Les faits remontent à une journée où Virginie s'était présentée au domicile familial pour exercer son droit de visite concernant leur fille, Sacha, âgée de 16 ans. L'adolescente, qui vit avec Claire, sa mère biologique, l'avait accueillie armée d'un pistolet à bille, refusant de la voir. Dépitée, Virginie avait rebroussé chemin vers son véhicule. C'est alors que Claire l'avait rattrapée sur le trottoir, sous le regard de leur fille postée à la fenêtre.

L'agresseuse avait asséné trois coups de poing au visage de son ancienne compagne, suivis de deux coups de pied, la projetant au sol.
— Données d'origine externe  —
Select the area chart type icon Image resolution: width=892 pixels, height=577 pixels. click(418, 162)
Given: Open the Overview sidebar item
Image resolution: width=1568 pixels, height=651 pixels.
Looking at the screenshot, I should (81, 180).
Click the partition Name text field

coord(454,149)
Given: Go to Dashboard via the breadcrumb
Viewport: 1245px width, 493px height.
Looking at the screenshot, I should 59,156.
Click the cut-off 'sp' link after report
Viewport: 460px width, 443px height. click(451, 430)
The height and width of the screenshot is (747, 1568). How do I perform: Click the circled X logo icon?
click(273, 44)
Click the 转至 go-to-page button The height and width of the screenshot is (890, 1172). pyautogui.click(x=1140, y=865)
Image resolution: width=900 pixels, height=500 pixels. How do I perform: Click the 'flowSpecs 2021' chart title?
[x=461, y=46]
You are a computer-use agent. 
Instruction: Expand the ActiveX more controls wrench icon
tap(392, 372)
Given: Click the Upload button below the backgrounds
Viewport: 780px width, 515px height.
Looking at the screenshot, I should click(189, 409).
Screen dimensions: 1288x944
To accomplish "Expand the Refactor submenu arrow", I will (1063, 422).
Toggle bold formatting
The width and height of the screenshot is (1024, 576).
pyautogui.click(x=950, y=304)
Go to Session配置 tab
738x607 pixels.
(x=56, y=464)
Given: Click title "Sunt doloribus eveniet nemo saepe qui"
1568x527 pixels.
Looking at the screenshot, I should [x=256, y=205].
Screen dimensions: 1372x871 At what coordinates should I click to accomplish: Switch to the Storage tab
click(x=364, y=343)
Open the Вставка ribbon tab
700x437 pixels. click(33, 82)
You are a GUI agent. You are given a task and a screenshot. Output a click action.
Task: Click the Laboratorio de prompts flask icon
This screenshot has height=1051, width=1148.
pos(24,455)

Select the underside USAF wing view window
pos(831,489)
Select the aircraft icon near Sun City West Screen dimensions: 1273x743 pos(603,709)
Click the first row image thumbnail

Elle avait ensuite saisi une poubelle pour la lui jeter dessus. Un automobiliste qui avait assisté à la scène était intervenu pour protéger Virginie et s'était assuré qu'elle n'était plus en danger.

Claire et Virginie s'étaient unies par le mariage et avaient eu une fille que Claire avait portée et que Virginie avait adoptée. Progressivement, les tensions s'étaient installées dans le couple, aboutissant à une rupture conflictuelle où Sacha était devenue, selon Virginie, "le trophée de Claire, l'objet d'un chantage". L'adolescente, prise dans un conflit de loyauté, avait fini par rejeter sa mère adoptive.

La prévenue n'était pas présente à l'audience. Elle avait prétendu auprès des enquêteurs que c'était Virginie qui l'avait agressée, contrairement au témoignage du passant. L'avocate de la victime a souligné que Claire avait refusé la médiation pénale qui lui avait été proposée. Le tribunal a retenu la peine réclamée par la procureure.